I pretty much have come to the conclusion that I am screwed up. Ha! Well, I mean we all are in some way or another but having never really dated I don’t know how to relax and just enjoy the process. I question everything I say and do and figure it’s probably the wrong thing anyway. I want to blame it on growing up in the ministry but I don’t think I can because my brother and sister don’t seem to be like this. Or perhaps they chose to not let that part of the pressure of growing up in the ministry get to them. The part where everything you say and do is reflected back on your father and that spoken/unspoken fear of somehow if you do something wrong it could get your dad fired. I mean, seriously? I could write a whole other blog about what kind of church would put that kind of pressure on a pastor’s family or who has that much of a power trip to hold that kind of expectation over a kid. However, some of those fears were self-inflicted and I fully recognize that as it seems to be my own issue and I am so tired of living like this. It is suffocating. I want to be likable. I want to be enough. And in my eyes, I am neither. Ugh … that is so gross. LOL.

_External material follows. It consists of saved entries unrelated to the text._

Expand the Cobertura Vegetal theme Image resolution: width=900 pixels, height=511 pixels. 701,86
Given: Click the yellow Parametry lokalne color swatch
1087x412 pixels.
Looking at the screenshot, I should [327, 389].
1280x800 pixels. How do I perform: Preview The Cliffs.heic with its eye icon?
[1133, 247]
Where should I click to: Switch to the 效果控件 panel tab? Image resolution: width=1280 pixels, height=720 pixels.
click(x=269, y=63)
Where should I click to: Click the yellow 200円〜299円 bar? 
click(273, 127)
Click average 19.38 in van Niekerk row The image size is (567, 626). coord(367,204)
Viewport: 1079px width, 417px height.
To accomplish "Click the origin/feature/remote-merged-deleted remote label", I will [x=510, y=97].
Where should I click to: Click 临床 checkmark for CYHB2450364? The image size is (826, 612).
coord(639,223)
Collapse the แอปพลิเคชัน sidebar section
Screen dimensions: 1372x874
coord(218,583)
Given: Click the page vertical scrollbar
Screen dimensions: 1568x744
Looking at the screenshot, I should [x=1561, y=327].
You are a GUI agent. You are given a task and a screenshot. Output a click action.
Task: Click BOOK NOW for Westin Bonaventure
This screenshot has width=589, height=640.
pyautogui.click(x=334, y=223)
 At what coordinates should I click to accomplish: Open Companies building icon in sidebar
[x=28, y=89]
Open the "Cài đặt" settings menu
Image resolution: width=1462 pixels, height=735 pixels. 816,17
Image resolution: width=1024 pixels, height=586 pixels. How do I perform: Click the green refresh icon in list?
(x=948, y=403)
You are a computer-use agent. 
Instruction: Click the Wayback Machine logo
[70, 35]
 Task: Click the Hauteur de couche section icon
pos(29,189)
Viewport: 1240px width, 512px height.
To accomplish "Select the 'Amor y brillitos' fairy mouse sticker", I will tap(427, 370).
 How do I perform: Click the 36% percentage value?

Over the past two weeks I have struggled with being able to sleep while part of me wonders if it is “the change” … reality says I’m too young for that. Although, it wouldn’t hurt my feelings if menopause was causing my sudden bout of insomnia. Ha. However, in those sleepless moments all throughout the night I grab my phone to see if I have a notification on the Christian Mingle App letting me know I have received an email or if my profile has been viewed. When it hasn’t, I’ll disappointingly roll over and attempt to go back to sleep.
I have had the opportunity to spend some time in the presence of several lovely teenage young women. As I have listened to them talk about their lives and experiences I have not envied where they are but thought how grateful I am that I am past that point in my life. But am I? Am I past that point of comparing myself to others, trying to find worth in someone else’s eyes, hoping that the right filter on a selfie will make me feel pretty? No, I am not. And this insecurity has stared me in the face the last few days.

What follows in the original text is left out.